**Work instructions:** Could you copy the records word for word, from the line containing "What do you see at coordinates (762, 334)" through the line containing "What are the", and nothing else?

**Data:**
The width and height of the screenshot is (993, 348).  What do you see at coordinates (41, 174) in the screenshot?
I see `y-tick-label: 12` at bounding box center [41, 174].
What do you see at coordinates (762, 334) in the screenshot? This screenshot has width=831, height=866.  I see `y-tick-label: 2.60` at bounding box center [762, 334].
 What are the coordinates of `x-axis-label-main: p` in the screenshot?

--

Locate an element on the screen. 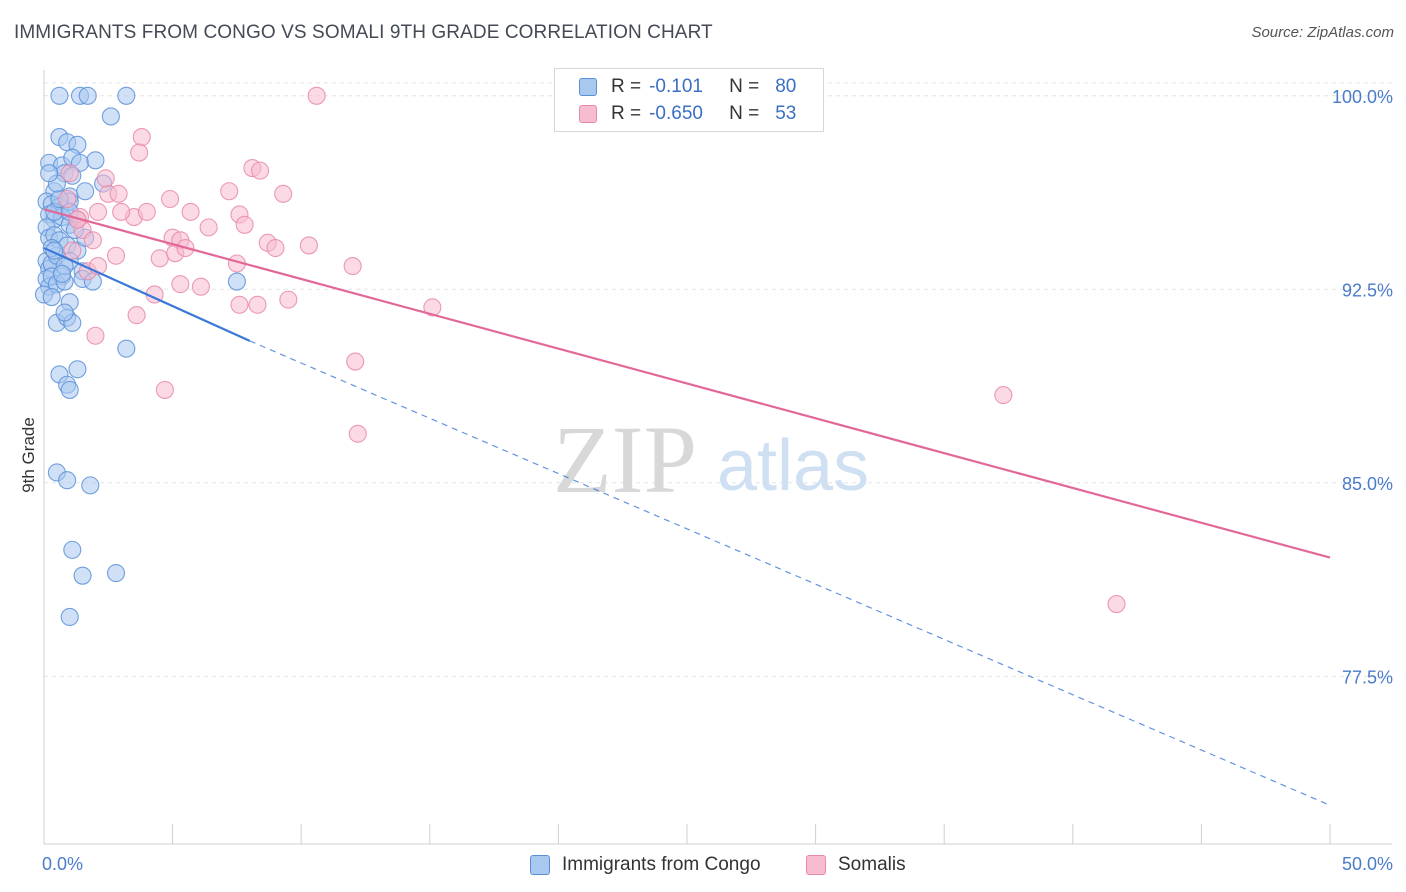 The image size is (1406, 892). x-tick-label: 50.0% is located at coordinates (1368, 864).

--

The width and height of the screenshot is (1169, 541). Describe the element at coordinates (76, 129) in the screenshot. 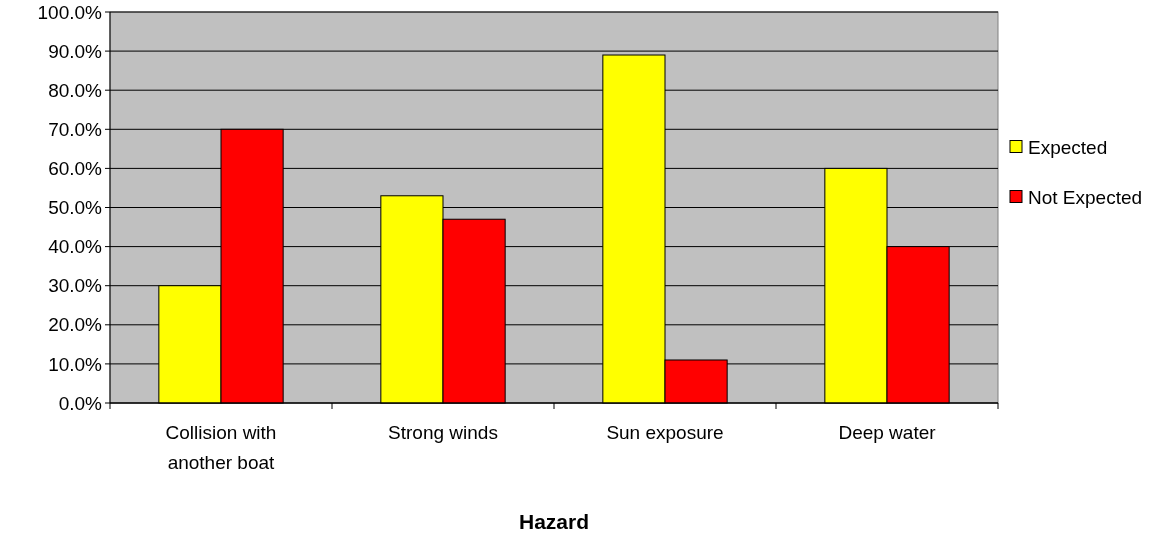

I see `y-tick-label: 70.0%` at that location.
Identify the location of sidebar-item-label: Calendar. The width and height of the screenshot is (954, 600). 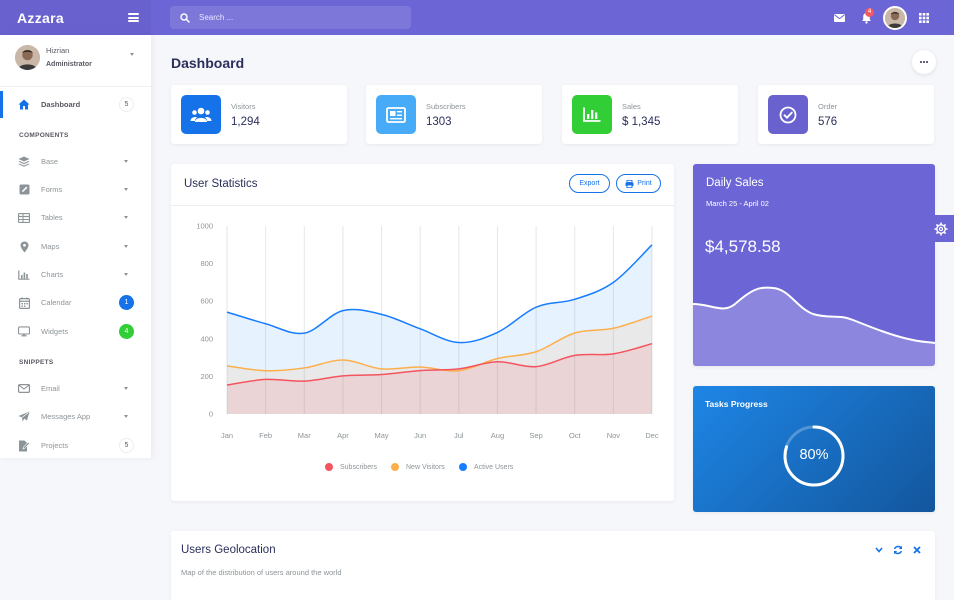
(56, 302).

**Finished exercise:**
What do you see at coordinates (762, 334) in the screenshot? This screenshot has width=831, height=866.  I see `y-tick-label: 2.60` at bounding box center [762, 334].
 What are the coordinates of `x-axis-label-main: p` in the screenshot?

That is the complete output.